O diagnóstico inicial também ajuda a identificar que conteúdos devem ser enfatizados antes do ensino dos algoritmos. Ao pedir que a turma escreva um número, podem-se encontrar, por exemplo, registros como este ao lado.
Essa escrita traz uma hipótese de pensamento apoiada na organização da numeração oral - ou seja, o número foi representado quase como se fala. O problema é que a escrita matemática funciona pela organização posicional, gerando uma contradição. "Em vez de recorrer ao método de riscar o jeito errado e fazer o aluno copiar o certo, o professor deve reconhecer que a hipótese tem lógica. Mas precisa explicar que, por não ser o jeito como todos escrevem, pode haver confusão: alguém pode ler trezentos mil, quinhentos e seis", afirma Iara.
Encontro de trajetórias
O que o professor provavelmente vai descobrir é um grupo heterogêneo, composto por pessoas de diferentes graus de escolaridade e habilidades matemáticas. Assim é a classe de 3º ano do Colégio Imaculada Conceição, em Belo Horizonte.

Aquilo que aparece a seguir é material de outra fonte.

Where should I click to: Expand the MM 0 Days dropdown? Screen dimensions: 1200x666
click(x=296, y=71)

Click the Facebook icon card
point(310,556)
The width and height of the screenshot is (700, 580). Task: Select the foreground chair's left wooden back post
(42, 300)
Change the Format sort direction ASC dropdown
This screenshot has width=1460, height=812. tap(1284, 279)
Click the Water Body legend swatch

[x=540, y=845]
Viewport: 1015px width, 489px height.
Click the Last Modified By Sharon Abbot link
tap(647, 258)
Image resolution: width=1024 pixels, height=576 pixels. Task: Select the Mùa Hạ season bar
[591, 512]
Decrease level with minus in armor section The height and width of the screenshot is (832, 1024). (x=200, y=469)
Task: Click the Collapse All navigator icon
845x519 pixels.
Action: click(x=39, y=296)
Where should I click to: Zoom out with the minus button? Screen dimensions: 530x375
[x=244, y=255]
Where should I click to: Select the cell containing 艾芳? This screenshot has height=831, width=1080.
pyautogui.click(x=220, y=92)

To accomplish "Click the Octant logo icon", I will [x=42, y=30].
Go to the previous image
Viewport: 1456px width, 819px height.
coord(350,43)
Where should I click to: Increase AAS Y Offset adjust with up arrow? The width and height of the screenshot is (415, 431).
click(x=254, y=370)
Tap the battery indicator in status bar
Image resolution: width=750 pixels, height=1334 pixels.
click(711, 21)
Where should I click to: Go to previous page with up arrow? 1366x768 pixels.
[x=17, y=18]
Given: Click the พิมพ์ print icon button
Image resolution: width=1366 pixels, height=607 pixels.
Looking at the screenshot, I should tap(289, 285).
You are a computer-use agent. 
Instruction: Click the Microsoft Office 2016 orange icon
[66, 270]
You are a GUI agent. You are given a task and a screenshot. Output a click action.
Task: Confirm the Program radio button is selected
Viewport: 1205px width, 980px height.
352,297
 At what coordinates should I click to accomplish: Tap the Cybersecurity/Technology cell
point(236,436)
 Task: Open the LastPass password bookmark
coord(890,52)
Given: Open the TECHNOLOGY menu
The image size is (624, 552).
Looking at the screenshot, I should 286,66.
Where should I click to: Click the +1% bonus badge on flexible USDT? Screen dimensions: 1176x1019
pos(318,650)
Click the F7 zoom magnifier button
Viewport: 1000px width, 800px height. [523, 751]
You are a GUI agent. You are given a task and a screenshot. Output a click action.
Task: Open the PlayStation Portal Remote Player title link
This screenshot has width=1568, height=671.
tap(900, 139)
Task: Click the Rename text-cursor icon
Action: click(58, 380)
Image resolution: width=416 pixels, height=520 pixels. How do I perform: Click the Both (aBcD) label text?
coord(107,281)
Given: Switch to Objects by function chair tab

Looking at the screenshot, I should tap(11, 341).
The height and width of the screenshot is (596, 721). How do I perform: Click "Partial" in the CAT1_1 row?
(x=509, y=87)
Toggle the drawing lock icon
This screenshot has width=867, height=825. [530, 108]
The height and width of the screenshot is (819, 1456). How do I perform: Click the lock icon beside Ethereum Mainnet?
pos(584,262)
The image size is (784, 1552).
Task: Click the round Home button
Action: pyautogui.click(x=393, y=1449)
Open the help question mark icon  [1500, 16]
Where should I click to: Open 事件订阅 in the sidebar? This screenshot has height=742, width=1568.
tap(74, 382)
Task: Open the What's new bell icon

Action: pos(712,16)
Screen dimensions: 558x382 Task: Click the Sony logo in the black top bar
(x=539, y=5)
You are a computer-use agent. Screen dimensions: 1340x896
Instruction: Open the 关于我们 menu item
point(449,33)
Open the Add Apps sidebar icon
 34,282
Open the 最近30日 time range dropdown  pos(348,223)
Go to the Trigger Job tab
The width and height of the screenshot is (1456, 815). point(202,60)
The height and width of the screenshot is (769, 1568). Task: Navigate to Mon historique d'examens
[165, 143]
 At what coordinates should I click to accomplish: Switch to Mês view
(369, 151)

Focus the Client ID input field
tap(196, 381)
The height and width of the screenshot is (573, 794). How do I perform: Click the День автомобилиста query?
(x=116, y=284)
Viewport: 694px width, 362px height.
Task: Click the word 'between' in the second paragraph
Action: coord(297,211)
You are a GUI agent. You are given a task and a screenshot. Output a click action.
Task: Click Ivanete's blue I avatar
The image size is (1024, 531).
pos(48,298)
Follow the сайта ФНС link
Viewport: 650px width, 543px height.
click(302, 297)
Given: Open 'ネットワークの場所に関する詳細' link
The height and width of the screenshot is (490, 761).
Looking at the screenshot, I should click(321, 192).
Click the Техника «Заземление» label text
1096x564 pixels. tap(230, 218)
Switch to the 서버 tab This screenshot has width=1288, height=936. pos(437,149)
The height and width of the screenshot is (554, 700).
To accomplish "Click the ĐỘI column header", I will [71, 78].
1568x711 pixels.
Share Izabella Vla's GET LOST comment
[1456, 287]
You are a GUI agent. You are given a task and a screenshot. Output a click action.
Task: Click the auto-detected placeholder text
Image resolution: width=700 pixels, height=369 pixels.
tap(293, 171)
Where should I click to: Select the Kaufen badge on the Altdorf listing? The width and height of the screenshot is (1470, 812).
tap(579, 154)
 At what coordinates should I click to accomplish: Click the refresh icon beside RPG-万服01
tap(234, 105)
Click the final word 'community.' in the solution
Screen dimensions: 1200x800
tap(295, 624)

Um dos alunos, o pedreiro Custódio Carreiro de Jesus, 59 anos, já sabia fazer cálculos mentais simples, mas não registrava as contas em papel. Num estágio mais próximo do convencional está sua colega Maria das Graças Gomes, 41 anos. Por ter concluído a 4ª série, a doméstica já possuía algum domínio da matemática formal. "Como sou vendedora autônoma de cosméticos, usava a conta armada para saber quanto as pessoas estavam me devendo. Mas não tinha muita segurança, principalmente nas contas de menos em que tinha de 'pedir emprestado'", relembra.
Alunos com níveis de conhecimento distintos representam uma oportunidade interessante: abre-se a porta para comparar estratégias de resolução. Aproveitando-se dessa saudável diferença, Alessandra Rodrigues de Paula, professora de Custódio e Maria das Graças, incentiva o trabalho em grupos, momento de debate de idéias para chegar a uma resposta. Depois, a fim de enfatizar a variedade de formas de solução, Alessandra coleta as hipóteses que surgem. Se a proposta for realizar uma multiplicação simples podem aparecer registros como este ao lado.
Aqui, o que o aluno fez foi escrever o caminho mental usado para resolver a situação, o reagrupamento de somas sucessivas. Ainda que não seja o algoritmo escolar, a capacidade de passar o pensamento para o caderno deve ser valorizada. "Podem aparecer outras formas que devem ser compreendidas conversando sobre o que está escrito e procurando identificar as propriedades matemáticas que apóiam o cálculo", diz Lucillo de Souza Junior, professor da rede municipal de Vila Velha, na Grande Vitória. Autor de um artigo sobre a apropriação dos códigos formais em Matemática, ele leva ao quadro as estratégias que surgem na classe. "O aluno percebe a validade de seu raciocínio e, ao mesmo tempo, toma contato com formas diferentes (e mais rápidas) de solucionar a questão."
Descobrir o saber
Com as estratégias lado a lado, o professor deve indicar as vantagens de cada método. No caso do algoritmo, sua força vem do fato de permitir a obtenção de um resultado independentemente dos números envolvidos - lembre que agrupamento, estimativa e outras táticas não servem para todas as ocasiões. Com o tempo, para aperfeiçoar a passagem do cálculo mental para a conta armada, é possível pedir ao estudante que tente reduzir o registro, aplicando soluções que economizem tempo.
No caso dos alunos da professora Alessandra, a receita tem dado um bom resultado. Maria das Graças não pede mais ajuda à filha da patroa para fazer subtrações. "Minha lista de dívidas está bem mais arrumada. Agora não perco dinheiro pela desorganização", orgulha-se. E o pedreiro Custódio já não precisa calcular quantas pedras de granito cabem num ambiente na base do olhômetro. "Faço as contas antes no caderno e compro sempre a quantidade correta de peças", comemora. A próxima aventura é o aprendizado da multiplicação. Com paciência e persistência, eles vão chegar lá.